MONITORING WITHOUT AGENTS — THE HYBRID APPROACH
Most monitoring tools (Datadog, New Relic, Prometheus node_exporter) require agents installed on every target system. For a small infrastructure, that’s overhead — more software to maintain, more attack surface, more resource consumption.
Starting Agentless
The initial approach: a central observer queries target nodes using native protocols. SSH for system metrics, SQL for database health, Unix sockets for container status. No software installed on targets.

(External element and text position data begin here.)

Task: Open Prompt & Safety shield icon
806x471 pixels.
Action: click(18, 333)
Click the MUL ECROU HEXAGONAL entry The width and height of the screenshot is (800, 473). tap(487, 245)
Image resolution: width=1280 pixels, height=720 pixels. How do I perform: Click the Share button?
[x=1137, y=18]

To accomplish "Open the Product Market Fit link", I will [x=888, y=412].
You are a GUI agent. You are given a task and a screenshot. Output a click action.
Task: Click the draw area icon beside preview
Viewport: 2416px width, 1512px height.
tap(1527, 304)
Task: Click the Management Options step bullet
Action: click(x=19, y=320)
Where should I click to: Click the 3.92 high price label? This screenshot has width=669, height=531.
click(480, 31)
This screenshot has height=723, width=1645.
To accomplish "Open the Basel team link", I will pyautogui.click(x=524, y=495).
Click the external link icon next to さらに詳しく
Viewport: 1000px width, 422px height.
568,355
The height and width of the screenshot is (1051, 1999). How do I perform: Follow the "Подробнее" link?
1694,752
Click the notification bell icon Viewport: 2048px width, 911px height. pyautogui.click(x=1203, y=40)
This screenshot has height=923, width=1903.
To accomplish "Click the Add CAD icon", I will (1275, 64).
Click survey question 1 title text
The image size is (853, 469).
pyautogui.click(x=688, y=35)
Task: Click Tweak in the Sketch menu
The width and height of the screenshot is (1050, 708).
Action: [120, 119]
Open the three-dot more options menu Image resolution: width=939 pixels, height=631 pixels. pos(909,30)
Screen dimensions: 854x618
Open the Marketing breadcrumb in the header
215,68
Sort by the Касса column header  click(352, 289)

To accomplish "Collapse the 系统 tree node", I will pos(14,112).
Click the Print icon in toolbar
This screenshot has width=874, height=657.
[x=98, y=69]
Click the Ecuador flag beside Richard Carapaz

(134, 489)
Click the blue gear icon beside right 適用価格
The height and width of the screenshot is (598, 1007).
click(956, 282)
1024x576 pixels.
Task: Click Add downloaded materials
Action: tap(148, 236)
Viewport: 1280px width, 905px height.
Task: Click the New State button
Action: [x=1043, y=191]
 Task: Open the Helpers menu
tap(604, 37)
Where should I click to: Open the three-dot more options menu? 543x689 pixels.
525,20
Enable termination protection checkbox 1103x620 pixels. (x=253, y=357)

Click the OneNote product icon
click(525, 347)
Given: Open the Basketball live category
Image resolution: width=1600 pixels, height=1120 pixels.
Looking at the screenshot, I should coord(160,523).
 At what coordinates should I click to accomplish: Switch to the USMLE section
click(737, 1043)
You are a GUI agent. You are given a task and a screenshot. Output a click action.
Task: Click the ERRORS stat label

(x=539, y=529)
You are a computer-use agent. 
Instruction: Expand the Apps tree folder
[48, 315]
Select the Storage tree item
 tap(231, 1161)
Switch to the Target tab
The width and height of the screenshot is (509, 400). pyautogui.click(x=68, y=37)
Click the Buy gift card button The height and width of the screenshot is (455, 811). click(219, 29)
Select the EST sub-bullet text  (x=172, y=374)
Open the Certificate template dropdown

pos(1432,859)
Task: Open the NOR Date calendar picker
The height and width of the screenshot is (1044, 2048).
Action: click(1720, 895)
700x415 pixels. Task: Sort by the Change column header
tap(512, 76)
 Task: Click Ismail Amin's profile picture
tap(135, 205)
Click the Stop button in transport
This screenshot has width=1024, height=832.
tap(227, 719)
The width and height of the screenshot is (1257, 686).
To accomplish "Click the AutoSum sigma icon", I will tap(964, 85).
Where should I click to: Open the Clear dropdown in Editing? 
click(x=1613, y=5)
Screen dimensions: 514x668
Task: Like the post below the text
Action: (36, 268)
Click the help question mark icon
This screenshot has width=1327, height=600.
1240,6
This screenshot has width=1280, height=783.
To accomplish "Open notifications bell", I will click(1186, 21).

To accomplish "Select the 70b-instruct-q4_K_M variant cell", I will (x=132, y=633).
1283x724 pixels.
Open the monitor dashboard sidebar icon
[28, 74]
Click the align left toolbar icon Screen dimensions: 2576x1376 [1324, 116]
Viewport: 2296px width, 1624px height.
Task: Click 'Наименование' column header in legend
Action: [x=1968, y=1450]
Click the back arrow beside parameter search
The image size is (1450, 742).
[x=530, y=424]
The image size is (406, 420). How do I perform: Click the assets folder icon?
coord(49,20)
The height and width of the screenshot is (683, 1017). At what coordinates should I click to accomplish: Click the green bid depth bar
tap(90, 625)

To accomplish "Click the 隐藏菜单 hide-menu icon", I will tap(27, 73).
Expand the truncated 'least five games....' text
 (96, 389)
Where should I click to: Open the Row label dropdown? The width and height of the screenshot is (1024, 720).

This worked for basic monitoring. But SSH-based polling is slow — each check opens a connection, runs a command, parses output. At 30-second intervals across multiple nodes, the observer spends most of its time waiting on SSH handshakes.
The Hybrid Evolution
The solution: lightweight HTTP microservices on nodes that benefit from faster polling. A minimal Flask app (< 50 lines) exposes /health and /stats endpoints. The observer hits these endpoints instead of opening SSH sessions.
What stayed agentless: - Database health checks (native SQL protocol) - Container status (Docker socket) - Security feeds (existing HTTP APIs)
What got agents: - Edge nodes where SSH latency was noticeable - Nodes needing sub-second response times
The Lesson
“Agentless” is a design preference, not a religion. The right answer is using native protocols where they’re fast enough and adding lightweight agents where they’re not. The key constraint: agents must be stateless, single-purpose, and trivially replaceable.